**Tasks:**
• A. Answer these questions using the passage on online dating.
(i) According to the passage, who is more likely to look for romance on dating sites?
(ii) What attitude toward potential mates does the passage say online dating sites can foster?
(iii) What did the study of online daters find about how they viewed each other after their offline dates?
• B. Carry on the passage about the pros and cons of online dating, picking up after its final sentence.

**Selected passage:**
================================

It can be good for shy people. Shy or socially anxious individuals often have difficulty forming and maintaining close relationships (Alden & Taylor, 2004; Davila & Beck, 2002). Research suggests that those who are socially anxious (Green, 2001) or introverted (Amichai-Hamburger et al., 2002; Rice & Markey, 2009) feel more comfortable communicating online. These individuals may have an easier time approaching people and opening up online. Thus, it is not surprising that shy people are more likely to look for romance on dating sites (Scharlott & Christ, 1995; Ward & Tracey, 2004).

Cons:

Too many options can be a bad thing. As discussed, one benefit of online dating sites is access to hundreds, even thousands of potential mates—but having all those options is not always a great thing. A large body of literature on decision-making shows that, in general, when we have too many choices available to us, we’re less satisfied with any one choice (Schwartz, 2004).

Having no choices can lead to misery, but too many options can overwhelm and lead you to worry that you’ve chosen wrong. You can feel confident in your decision about which car to buy when there are only three under consideration, but if there are hundreds, you’ll constantly second-guess yourself and wonder if you could have done better.

The same principle applies to online dating: The sheer number of potential partners creates abundant choice. So if one dater doesn’t fit the bill, there are hundreds more who could be better. But this can also lead you to pass up on potential dates because with all those options, you can't help but think, 'There must be someone better out there.'

Online dating sites can thus foster an attitude in which potential mates are objectified like products on a store shelf, rather than people (Finkel et al., 2012).

Profiles provide limited information. Online profiles are missing vital information you can only glean in person (Finkel et al., 2012), so it can be difficult to know if you’re really compatible with someone based solely on what they have shared on a dating site. Research shows that people spend their time on dating sites searching criteria such as income and education, and physical attributes like height and body type, when what they really need is information about the actual experience of interacting with and getting to know the person on the other end of the profile (Frost et al., 2008).

In addition, when we read vague information about someone, we mentally fill in the blanks with specific details that may be incorrect (Norton & Frost, 2007). For example, when you read in a man’s profile that he’s a movie buff, you might think that's something you have in common, but when you get to talking about movies on your date you realize that you’re a foreign film aficionado, while he’s obsessed with horror flicks. One study of online daters found that most viewed each other as less similar, and liked each other less, afterward, compared to before their offline dates (Norton et al., 2007).

================================

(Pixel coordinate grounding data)
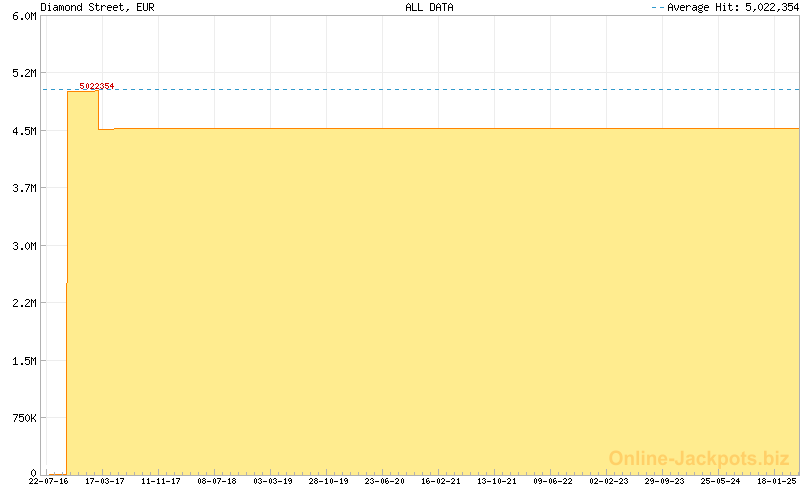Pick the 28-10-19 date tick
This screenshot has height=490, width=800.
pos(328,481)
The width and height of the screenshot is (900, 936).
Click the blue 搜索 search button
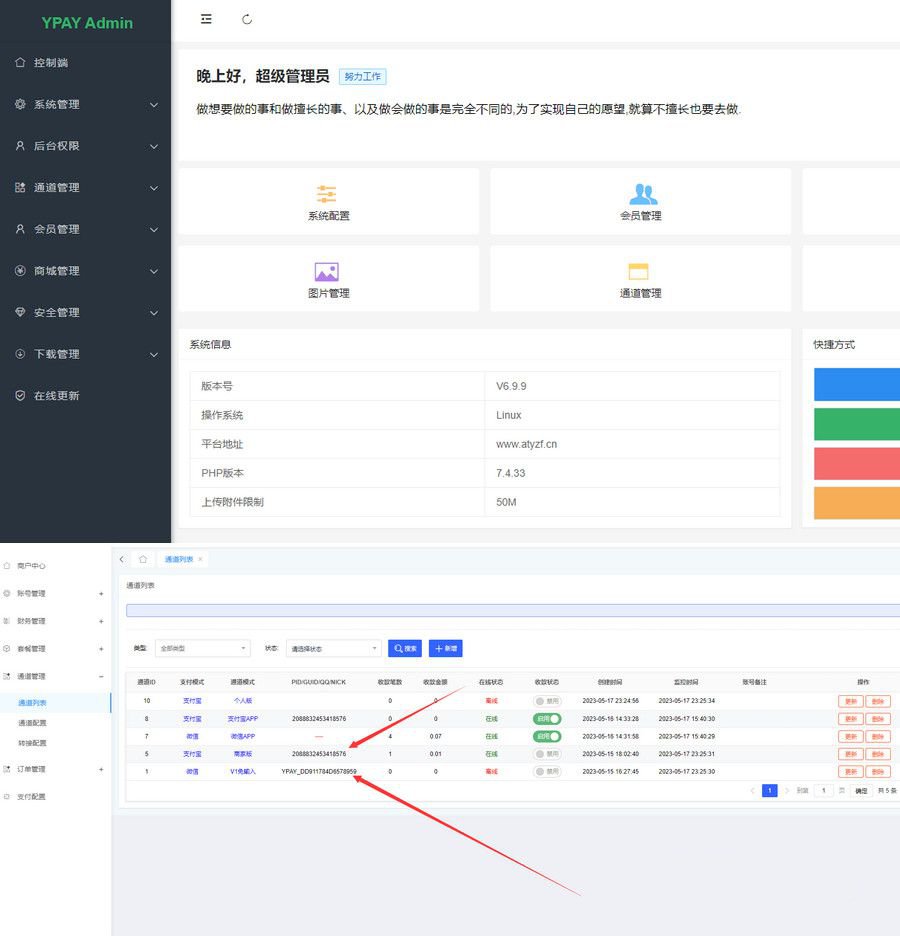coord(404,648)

================================

**Answers provided:**
• A.
(i) Shy people.
(ii) An attitude in which potential mates are objectified like products on a store shelf, rather than people.
(iii) Most viewed each other as less similar and liked each other less afterward than before their offline dates.

• B.
The sites can put too much focus on physical attractiveness. It is well documented that physical attractiveness is a major factor in romantic attraction, especially initial attraction (Sprecher, 1989). Not surprisingly, physically attractive people are more successful at online dating (Hitsch et al., 2005).

But in real life, after we get to know someone and like their personality, we begin to find them more physically appealing as well (Kniffin & Wilson, 2004). Making a quick decision based on an online photo doesn’t allow for this slower development of physical attraction and may cause us to dismiss potential mates to whom we could become attracted.

There's pressure for things to turn romantic quickly. One benefit of online dating is that you know those on the site are single and looking, which reduces ambiguity. But this also creates pressure quickly to turn your online connection into something romantic, rather than letting romantic feelings develop more slowly.

When you meet someone in the context of an online dating site, the stage is set to look for an immediate romantic connection—and to abandon the effort if there’s no spark. This is only exacerbated by the emphasis on physical attractiveness created by online dating profiles.

Romantic relationships often do develop slowly, rather than taking off from instant mutual attraction. Stanford University’s “How Couples Meet and Stay Together Survey” queried a nationally representative sample of adults to determine how and when they met their current romantic partner (Rosenfeld & Reuben, 2011). In my own analysis of this data, I examined the age at which survey respondents met their current partner and compared this to the age at which they became romantically involved, to get a rough sense of how long it took couples to go from first meeting to a romantic relationship.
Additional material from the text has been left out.